COVID-19 infection poses a significant global health challenge, yet its impact on glomerular disease patients (GDP) remains understudied. This research aims to investigate the mortality and chronic renal replacement therapy (CRRT) rates among GDP, identify predictive factors, and explore the influence of proteinuria on the evolution of estimated glomerular filtration rate (eGFR).

Methods


This retrospective study compares the annual eGFR changes in GDP before and after COVID-19 infection. The study period spans from January 10, 2020, to July 28, 2022. Proteinuria was defined as a urine protein/creatinine ratio exceeding 0.2 mg/mg.

Results

Among the 302 GDP included, 64 (21%) contracted COVID-19. The mean age was 47 years. Sex: Females 31 (48%) patients. Infection rates were 9% in 2020, 28% in 2021, and 63% in 2022. Of the infected patients, 12 (19%) either died (9) or initiated CRRT (3). Age, eGFR, and proteinuria at admission were identified as independent predictive factors for death or the need for chronic renal replacement therapy. Hospitalization was required for 21 (33%) patients, with 6 necessitating intensive care unit admission. Excluding those who died or initiated CRRT, 52 patients were followed up for an average duration of 17 months (ranging from 9 to 40 months). During this period, the annual mean change in eGFR between the pre- and post-COVID-19 infection periods was -10.3 mL/min/1.73m2 (95% confidence interval: -17.9 to -2.8, P=0.008). At the time of infection, eGFR decreased by 6.8 mL/min/1.73m2 (3.9 to 9.8).
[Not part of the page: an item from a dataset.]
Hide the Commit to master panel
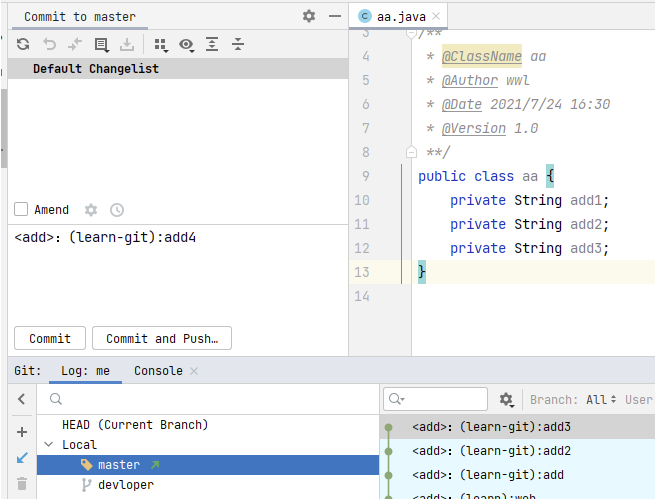This screenshot has width=656, height=499. tap(335, 16)
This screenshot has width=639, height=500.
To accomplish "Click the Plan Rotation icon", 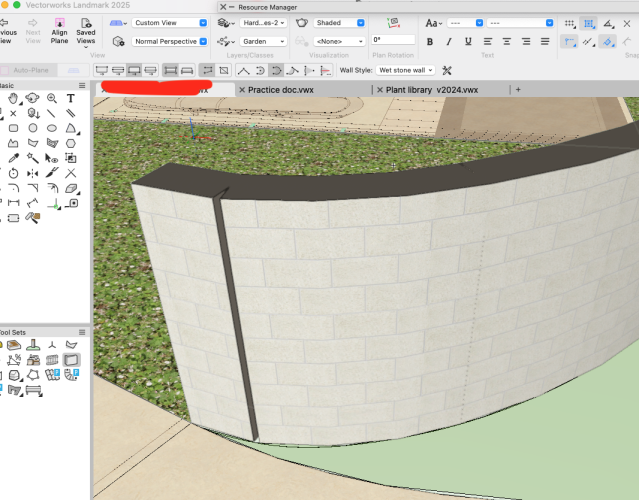I will [x=393, y=22].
Patients without proteinuria experienced eGFR recovery, while those with proteinuria exhibited a progressive decline in eGFR (Figure 1).

Conclusion

Twelve (19%) GDP patients either died or initiated CRRT, with age, eGFR, and proteinuria serving as significant predictor factors.
The trajectory of eGFR shifted following COVID-19 infection in GDP, with proteinuria notably contributing to a progressive and accelerated decline in eGFR.